The sauna didn’t go so well. My instinct was that the sauna might not be a goer as for some reason heat makes my hip/thigh pain a lot worse. But, as my physio explained when your body is in acute pain it creates chemicals and the sauna can be helpful to release them. Also I also LOVE heat, so I knew a sauna would feel good. And it did. Until I got out, and then it made the pain worse. And now today I’m in a lot of pain, I’m exhausted and my body feels stiff. But… The silver lining is my skin has cleared up.
I haven’t written off the sauna yet, I’m wondering what would happen if I had a sauna followed by a swim. Hot followed by cold, not to dissimilar to showering followed by ice. Will talk to my physio about it tomorrow when I see her to hand in my homework!
It’s hard to be grumpy when it’s this sunny outside! I’m so grateful I’m wasn’t on sick leave over winter, I would have been a right misery guts.
Today I went into the city to get my ears cleaned out. I’ve still got a massive headache and nearly cancelled but glad I didn’t as I’ve now got my hearing back in my right ear. I didn’t realise how blocked it was until it was cleaned out.
I’m feeling a bit rubbish at the moment, my hip/leg is healing and settling down but I’m feeling fed up, frustrated and a little sad. I’m tired of the crutches, tired of not sleeping well, tired of feeling socially isolated and tired of the pain. I’m scared too, the hip pain I can handle, but I’ve never had headaches or pain/numbness in my head. I’ve always been able to multitask, read and use a computer for hours at a time. Even watching TV is a struggle for me right now. I thought these headachy things would pass, but it’s taking longer than I expected.

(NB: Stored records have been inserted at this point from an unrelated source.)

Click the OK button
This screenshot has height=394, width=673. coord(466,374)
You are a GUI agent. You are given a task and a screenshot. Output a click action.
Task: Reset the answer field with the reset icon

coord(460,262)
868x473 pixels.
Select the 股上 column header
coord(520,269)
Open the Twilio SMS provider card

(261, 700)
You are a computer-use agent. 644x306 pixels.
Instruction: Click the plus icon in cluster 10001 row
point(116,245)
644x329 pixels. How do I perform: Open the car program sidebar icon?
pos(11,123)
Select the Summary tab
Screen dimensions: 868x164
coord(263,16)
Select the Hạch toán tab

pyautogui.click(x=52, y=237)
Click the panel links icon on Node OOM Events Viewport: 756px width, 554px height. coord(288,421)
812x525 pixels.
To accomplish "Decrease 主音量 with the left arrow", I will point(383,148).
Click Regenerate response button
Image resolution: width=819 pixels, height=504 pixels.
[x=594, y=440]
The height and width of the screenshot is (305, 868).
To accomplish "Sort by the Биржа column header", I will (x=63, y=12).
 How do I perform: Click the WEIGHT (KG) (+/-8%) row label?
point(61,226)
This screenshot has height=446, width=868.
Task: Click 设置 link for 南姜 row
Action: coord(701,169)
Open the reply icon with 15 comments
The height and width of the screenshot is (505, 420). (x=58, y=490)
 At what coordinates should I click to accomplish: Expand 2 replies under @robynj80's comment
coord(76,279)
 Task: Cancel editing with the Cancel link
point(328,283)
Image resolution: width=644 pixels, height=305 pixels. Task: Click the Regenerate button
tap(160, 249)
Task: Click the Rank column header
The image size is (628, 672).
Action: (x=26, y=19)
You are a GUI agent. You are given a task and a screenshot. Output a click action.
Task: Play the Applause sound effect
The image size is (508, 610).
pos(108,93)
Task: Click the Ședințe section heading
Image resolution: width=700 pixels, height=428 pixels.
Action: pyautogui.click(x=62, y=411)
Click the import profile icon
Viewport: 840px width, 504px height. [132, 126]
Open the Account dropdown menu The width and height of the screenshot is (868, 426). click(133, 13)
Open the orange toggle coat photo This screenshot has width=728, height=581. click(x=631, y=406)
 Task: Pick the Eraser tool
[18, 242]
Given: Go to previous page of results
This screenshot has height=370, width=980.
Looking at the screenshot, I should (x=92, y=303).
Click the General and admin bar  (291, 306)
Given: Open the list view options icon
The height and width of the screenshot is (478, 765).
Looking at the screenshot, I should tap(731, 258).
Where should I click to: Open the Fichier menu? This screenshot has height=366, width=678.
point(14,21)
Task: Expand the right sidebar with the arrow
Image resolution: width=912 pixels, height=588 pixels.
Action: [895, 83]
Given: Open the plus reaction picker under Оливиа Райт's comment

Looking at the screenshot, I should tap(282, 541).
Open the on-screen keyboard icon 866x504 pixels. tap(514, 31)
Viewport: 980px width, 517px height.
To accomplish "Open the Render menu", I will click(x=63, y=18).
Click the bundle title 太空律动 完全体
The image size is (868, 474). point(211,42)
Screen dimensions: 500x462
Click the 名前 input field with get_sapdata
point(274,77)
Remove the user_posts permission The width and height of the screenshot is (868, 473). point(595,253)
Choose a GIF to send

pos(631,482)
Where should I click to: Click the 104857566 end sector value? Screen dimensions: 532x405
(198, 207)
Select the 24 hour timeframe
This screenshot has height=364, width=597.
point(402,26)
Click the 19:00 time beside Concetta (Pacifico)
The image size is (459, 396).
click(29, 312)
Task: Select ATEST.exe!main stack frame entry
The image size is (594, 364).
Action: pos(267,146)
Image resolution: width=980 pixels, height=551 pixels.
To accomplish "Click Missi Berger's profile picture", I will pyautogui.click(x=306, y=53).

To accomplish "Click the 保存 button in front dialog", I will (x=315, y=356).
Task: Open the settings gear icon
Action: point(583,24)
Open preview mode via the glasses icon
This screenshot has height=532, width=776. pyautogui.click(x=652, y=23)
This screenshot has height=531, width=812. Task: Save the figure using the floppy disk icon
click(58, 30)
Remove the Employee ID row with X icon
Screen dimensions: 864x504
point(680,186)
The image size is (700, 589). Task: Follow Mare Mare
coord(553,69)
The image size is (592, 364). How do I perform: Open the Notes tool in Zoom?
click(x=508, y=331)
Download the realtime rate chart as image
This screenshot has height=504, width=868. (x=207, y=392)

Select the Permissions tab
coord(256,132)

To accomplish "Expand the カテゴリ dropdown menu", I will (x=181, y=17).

I’m very much looking forward to seeing the pain specialist next week as I’m hoping he will work out what is wrong and formally diagnose me. But I’m scared too, I’m scared he’s going to tell me I have CRPS, I’m scared I’ll be told to continue to “manage” and “cope” with the pain and disability. I’m scared this is something I’ll have to live with my whole life.
Disability – I still have trouble saying that word. I really don’t want to be disabled, but that’s what I am right now. Nobody wants to be disabled. Even if it’s just temporary. I’m still hoping this is temporary.
Some photos from my adventures so far this week. I’m trying to make sure I go for one walk a day, get sunshine, take photos, sing, meditate and eat well. I believe these things are the best medicine. Much better than the drugs I’m on anyway.
Today I had my first swim in almost 2 months and it felt soooo good to be in the pool. I’ve been lugging myself around on crutches, so floating in the water was absolute bliss.
On the way home from the pool bought a new new skirt as most of my clothes don’t fit me anymore. While in hospital I had a bad reaction to the medication and lost 10kg. I’ve since put on a few kilos (which is good) and I’m getting stronger and stronger everyday. Who needs the gym for an upper body workout when you’ve got crutches!?!